Brain development is linked with how we think and learn. For instance, the cerebellum, a special part of the brain that controls movement, gets three times bigger in the first year. This helps babies learn skills like crawling and grabbing things. Think of the brain like a conductor guiding the baby through important moments, like recognizing faces and getting ready to talk and think about big ideas.

Now, you might wonder, why do we bother studying baby brains? Curiosity. Unravelling the secrets of these young minds is like uncovering the blueprint of how we become smart. And here’s the twist—comparing baby and grown-up brains helps us solve the puzzle. Babies can’t follow complicated instructions, so they give us a peek into how our thinking skills begin. Using fancy neuroimaging tools, we can peek into their brains like following a treasure map. This helps us understand how our minds grow.
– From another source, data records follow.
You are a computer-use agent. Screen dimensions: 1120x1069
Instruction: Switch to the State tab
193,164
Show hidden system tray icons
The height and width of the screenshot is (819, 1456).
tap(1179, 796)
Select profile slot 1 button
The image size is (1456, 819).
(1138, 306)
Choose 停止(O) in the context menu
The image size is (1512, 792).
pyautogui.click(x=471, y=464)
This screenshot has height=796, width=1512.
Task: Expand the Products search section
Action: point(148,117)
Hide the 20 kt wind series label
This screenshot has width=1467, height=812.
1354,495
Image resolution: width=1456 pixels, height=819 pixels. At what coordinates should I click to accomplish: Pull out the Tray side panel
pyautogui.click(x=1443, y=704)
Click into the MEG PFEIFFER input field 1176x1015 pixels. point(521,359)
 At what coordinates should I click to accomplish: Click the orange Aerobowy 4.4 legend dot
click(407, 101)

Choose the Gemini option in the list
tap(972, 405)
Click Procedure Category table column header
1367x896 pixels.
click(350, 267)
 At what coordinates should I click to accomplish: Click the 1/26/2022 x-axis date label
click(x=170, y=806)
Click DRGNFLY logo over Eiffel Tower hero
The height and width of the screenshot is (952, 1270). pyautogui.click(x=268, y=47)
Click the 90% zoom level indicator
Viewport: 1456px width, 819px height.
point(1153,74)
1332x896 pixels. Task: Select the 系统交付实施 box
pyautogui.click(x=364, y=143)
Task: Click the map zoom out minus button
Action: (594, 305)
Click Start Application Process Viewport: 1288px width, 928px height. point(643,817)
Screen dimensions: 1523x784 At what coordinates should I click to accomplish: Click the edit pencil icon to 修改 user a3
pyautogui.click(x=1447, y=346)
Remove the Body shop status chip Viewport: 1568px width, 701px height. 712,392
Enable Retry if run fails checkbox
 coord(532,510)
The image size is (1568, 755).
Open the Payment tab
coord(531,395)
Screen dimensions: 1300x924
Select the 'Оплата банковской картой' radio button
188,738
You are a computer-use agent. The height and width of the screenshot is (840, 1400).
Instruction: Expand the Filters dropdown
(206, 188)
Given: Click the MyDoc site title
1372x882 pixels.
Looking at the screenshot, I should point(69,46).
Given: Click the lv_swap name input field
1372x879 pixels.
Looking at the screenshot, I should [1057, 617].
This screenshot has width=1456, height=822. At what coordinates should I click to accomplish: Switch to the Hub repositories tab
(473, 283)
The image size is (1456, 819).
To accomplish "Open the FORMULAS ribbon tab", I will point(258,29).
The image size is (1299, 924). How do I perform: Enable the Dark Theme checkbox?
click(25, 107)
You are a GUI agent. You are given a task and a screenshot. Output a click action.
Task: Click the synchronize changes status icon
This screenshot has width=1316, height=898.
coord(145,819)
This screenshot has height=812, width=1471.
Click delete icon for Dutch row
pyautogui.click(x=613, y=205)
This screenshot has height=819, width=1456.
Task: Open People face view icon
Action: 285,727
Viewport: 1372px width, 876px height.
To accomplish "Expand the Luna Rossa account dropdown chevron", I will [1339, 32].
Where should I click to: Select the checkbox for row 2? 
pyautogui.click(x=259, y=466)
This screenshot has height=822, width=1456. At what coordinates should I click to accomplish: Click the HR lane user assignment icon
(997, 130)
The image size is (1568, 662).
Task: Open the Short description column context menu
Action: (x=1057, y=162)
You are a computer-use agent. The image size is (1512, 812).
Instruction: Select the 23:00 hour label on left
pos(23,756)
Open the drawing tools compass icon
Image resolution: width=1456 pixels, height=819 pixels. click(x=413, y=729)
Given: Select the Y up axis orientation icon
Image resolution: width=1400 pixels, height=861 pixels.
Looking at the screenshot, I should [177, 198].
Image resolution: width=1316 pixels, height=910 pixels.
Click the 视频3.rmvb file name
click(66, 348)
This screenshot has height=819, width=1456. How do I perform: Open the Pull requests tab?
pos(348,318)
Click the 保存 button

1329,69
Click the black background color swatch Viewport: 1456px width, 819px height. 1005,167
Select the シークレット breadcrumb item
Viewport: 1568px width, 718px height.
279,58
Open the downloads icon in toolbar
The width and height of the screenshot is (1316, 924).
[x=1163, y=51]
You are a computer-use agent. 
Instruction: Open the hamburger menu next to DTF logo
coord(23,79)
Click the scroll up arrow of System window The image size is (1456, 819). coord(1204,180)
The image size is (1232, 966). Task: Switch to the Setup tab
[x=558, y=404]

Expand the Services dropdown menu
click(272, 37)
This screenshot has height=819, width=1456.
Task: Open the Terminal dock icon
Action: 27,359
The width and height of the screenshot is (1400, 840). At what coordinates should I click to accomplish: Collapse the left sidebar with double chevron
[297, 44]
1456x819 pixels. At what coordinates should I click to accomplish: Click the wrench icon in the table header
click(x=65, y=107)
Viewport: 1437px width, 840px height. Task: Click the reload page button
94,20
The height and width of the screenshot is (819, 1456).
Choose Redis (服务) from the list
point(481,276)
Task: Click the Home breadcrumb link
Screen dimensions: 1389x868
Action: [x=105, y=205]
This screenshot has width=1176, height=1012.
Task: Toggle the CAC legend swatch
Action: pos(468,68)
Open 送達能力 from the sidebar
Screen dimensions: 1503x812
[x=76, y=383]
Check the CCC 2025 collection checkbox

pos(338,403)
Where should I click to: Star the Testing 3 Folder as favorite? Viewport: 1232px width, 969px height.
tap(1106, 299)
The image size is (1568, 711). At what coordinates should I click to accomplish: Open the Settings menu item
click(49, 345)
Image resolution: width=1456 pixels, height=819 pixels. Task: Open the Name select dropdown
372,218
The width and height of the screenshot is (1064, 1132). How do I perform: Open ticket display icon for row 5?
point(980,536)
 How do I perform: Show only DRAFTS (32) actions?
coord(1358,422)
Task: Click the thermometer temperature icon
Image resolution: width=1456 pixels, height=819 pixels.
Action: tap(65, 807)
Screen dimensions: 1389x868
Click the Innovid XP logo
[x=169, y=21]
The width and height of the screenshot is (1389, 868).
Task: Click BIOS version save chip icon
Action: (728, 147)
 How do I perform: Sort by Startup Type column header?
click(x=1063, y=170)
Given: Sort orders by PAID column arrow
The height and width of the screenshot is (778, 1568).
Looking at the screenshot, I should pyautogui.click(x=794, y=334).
One thing is crystal clear: our brains are like clay, shaped over time. This shaping starts even before we’re born and continues as we grow. Our experiences, like brushstrokes on a canvas, create a strong base. This foundation stays with us, influencing how we learn, stay healthy, and act.

At UBC, we’re fortunate to host an initiative that delves deep into this fascinating world of development—the Early Development Research Group. Think of it as a squad of seven sister centres, each with a unique focus, from language and learning to moral development. Impressive, right?

A baby under study by UBC’s Early Development Research Group. (Photo: Courtesy UBC’s Early Development Research Group)


These centres are our treasure troves of insight, helping us uncover the secrets of growth, all while keeping the vibe light and inquisitive. From the hidden connections in the brain to the blossoming of thinking skills, baby brains are full of potential. Our goal is to uncover what typical brain development looks like so we can help babies who might face challenges.

We want to understand how brains grow and change, both in terms of how different brain parts do special jobs and how our smarts develop. It’s like going on a thrilling adventure to solve the puzzle of baby brains, paving the way for a bright future for generations to come.

So as we unlock the mysteries of brain development, we are weaving a story of hope and possibility.